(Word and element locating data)
▼

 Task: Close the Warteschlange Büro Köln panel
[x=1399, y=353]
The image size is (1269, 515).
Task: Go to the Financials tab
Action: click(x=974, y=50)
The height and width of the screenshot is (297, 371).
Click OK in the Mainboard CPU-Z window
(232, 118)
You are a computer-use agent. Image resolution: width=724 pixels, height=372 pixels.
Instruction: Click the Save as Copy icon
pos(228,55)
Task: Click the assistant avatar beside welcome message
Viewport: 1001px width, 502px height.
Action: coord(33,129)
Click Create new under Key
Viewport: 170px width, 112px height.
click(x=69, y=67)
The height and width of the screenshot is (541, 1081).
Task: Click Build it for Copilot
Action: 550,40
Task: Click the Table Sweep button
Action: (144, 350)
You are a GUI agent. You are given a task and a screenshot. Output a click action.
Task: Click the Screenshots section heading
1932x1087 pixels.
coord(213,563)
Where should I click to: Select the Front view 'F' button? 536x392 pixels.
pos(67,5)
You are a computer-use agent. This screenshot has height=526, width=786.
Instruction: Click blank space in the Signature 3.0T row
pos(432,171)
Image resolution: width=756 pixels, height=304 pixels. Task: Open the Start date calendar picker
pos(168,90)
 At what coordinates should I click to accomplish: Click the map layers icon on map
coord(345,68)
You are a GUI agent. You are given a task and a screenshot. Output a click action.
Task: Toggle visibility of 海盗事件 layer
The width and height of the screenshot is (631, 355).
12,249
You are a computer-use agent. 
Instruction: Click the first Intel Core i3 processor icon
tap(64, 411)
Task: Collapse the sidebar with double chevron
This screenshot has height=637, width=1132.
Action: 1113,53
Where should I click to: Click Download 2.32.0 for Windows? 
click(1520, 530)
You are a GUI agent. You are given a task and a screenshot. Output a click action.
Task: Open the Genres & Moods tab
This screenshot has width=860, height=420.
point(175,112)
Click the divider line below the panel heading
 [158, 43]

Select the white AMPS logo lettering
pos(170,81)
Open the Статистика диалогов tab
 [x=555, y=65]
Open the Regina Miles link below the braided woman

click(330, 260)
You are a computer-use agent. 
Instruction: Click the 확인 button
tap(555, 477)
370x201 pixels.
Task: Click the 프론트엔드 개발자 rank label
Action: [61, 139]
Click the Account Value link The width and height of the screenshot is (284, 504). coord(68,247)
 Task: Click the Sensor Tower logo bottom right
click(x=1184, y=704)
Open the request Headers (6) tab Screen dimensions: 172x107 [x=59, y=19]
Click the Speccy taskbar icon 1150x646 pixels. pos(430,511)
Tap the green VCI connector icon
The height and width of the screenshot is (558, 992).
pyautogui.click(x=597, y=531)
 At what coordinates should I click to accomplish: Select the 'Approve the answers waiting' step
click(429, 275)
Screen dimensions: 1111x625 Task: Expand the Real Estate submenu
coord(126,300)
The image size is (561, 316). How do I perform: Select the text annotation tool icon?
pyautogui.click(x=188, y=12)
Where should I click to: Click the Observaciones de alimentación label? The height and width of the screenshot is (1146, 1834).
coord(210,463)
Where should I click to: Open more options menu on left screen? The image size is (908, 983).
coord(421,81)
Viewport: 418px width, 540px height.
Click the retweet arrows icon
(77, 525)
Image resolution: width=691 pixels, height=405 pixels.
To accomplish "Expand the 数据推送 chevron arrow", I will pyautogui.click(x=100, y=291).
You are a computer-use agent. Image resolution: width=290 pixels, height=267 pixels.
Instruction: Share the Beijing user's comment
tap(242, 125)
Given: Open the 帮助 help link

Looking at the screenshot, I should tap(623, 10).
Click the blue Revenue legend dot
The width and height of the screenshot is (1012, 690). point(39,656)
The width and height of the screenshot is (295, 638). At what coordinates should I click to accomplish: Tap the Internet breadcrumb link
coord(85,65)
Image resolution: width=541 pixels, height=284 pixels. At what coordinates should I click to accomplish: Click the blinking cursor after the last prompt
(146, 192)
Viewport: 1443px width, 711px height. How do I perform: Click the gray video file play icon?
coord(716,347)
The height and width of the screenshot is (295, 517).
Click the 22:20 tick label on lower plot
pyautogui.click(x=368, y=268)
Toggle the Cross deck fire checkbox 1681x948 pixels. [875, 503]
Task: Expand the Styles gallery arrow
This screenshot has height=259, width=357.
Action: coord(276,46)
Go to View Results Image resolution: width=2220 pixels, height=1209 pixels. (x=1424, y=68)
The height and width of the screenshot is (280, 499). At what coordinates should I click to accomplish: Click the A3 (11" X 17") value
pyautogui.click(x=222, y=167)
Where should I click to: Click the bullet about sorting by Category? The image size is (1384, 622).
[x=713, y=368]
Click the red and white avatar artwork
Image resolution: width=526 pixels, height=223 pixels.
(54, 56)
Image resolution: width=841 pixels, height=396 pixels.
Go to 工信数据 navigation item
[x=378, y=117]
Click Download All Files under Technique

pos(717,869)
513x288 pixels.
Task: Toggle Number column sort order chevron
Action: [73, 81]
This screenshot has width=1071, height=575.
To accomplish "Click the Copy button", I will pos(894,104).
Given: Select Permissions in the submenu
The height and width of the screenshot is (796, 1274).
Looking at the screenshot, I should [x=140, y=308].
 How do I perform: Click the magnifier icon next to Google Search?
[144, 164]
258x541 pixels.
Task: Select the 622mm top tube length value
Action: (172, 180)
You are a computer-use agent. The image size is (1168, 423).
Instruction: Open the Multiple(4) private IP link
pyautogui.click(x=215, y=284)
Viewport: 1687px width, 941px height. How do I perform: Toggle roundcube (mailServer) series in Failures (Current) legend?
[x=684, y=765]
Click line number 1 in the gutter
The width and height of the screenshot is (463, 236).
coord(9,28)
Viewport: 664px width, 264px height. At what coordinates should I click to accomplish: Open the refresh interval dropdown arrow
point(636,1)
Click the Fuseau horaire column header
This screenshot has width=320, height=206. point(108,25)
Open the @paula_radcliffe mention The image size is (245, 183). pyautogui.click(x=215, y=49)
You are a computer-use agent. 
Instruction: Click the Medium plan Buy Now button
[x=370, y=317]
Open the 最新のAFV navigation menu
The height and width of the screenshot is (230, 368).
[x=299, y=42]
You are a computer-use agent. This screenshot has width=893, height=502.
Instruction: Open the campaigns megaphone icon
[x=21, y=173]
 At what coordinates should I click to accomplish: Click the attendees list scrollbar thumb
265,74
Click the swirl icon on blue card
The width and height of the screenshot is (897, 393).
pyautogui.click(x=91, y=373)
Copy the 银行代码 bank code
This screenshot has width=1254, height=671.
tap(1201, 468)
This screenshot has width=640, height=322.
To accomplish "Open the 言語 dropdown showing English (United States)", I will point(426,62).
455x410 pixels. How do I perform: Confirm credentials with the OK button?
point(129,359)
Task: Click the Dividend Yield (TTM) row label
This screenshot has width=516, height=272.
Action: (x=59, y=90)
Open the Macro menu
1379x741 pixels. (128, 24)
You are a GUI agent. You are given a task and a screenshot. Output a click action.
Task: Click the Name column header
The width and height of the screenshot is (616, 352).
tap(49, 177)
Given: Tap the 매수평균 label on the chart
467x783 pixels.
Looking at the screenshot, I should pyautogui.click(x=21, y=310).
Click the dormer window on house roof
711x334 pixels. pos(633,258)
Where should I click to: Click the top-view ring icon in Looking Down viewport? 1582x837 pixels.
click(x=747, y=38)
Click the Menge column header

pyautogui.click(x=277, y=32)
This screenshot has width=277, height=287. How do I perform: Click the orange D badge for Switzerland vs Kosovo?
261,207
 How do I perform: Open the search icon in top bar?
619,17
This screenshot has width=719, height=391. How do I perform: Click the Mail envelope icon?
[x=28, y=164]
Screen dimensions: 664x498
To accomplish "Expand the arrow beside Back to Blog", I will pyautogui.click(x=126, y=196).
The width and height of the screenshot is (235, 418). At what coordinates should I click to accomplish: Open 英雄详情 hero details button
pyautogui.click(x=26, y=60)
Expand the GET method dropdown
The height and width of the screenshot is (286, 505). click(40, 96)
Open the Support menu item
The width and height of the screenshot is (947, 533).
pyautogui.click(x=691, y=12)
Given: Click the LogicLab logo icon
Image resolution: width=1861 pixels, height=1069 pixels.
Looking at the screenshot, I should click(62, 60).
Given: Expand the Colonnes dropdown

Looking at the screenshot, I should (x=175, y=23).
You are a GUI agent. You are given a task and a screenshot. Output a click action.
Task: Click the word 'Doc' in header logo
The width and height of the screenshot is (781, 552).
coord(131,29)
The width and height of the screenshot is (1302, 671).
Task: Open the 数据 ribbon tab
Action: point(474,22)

▲

> The problem:
Copy out the lines of the records from the one containing "The height and width of the screenshot is (280, 499)." to the one containing "I will pos(894,104).", both included.

> Result below:
The height and width of the screenshot is (280, 499). At what coordinates should I click to accomplish: Click the A3 (11" X 17") value
pyautogui.click(x=222, y=167)
Where should I click to: Click the bullet about sorting by Category? The image size is (1384, 622).
[x=713, y=368]
Click the red and white avatar artwork
Image resolution: width=526 pixels, height=223 pixels.
(54, 56)
Image resolution: width=841 pixels, height=396 pixels.
Go to 工信数据 navigation item
[x=378, y=117]
Click Download All Files under Technique

pos(717,869)
513x288 pixels.
Task: Toggle Number column sort order chevron
Action: [73, 81]
This screenshot has width=1071, height=575.
To accomplish "Click the Copy button", I will pos(894,104).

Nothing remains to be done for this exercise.